The Folk Festival is a strange beast for a few reasons:
- — It relies on vast armies of volunteers working for free (often in highly professional capacities).
— It charges like a wounded bull. Seriously it hoovers money out of my wallet harder than any casino I’ve visited.
— It pays the most cursory to negligible amounts in advertising while constantly pushing for free PR (a sore point to those of us in the media).
— It pays artists very little to nothing.
— It gets tens of thousands of people through the gates to this profit making dream model.
— And yet we’re constantly told it needs government handouts to make sure it keeps going.
Let us turn our thoughts now to The Majestic.
- — Once upon a time the Multicultural Affairs bods in the ACT Government paid a few tens of thousands for a Fringe Festival to the Multicultural Festival.

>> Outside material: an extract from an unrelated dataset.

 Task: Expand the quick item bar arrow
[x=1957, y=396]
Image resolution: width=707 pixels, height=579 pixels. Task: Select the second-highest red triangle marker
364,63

— The Fringe was free to attend, the drinks were reasonably priced and it was pretty good entertainment.
— But it was run by the colourful local figure of Jorian Gardner (now doing talkback radio for 2CA)
— As far as I can tell Jorian, as is his way, annoyed the then Multicultural Affairs Minister John Hargreaves (there was huffing about burlesque being inappropriate but reasons can always be manufactured by motivated bureaucrats).
— So the Fringe’s funding was given to the Folk Festival to run a fringey event inside the Folk Festival.
— Now the punters had to pay hundreds of dollars or donate tens of hours to see the work of their public funding.
— This did mean local talent finally got a run, something the Folk Festival had disgustingly neglected over the years.
— This became known as “The Majestic” and it was wildly popular despite being in a tent shunted away from the main festival.
— Now the Government funding for The Majestic has come to an end.
Does the Folk Festival continue with an event that’s wildly popular with the punters?
Of course not! It’s popular! They can soak the rubes for more dollars.
And so we have the below begging letter asking you to cough up in advance so you can then pay a second fortune to get in and see something that used to, at bugger all public cost, be provided completely free in the middle of town.
I often wonder if I’m too cynical, and then I realise I’m nowhere near cynical enough.
I’ve got $100 I’ll pay to support The Majestic if it’s staged somewhere everyone can attend for free.
We couldn’t make this stuff up if we tried.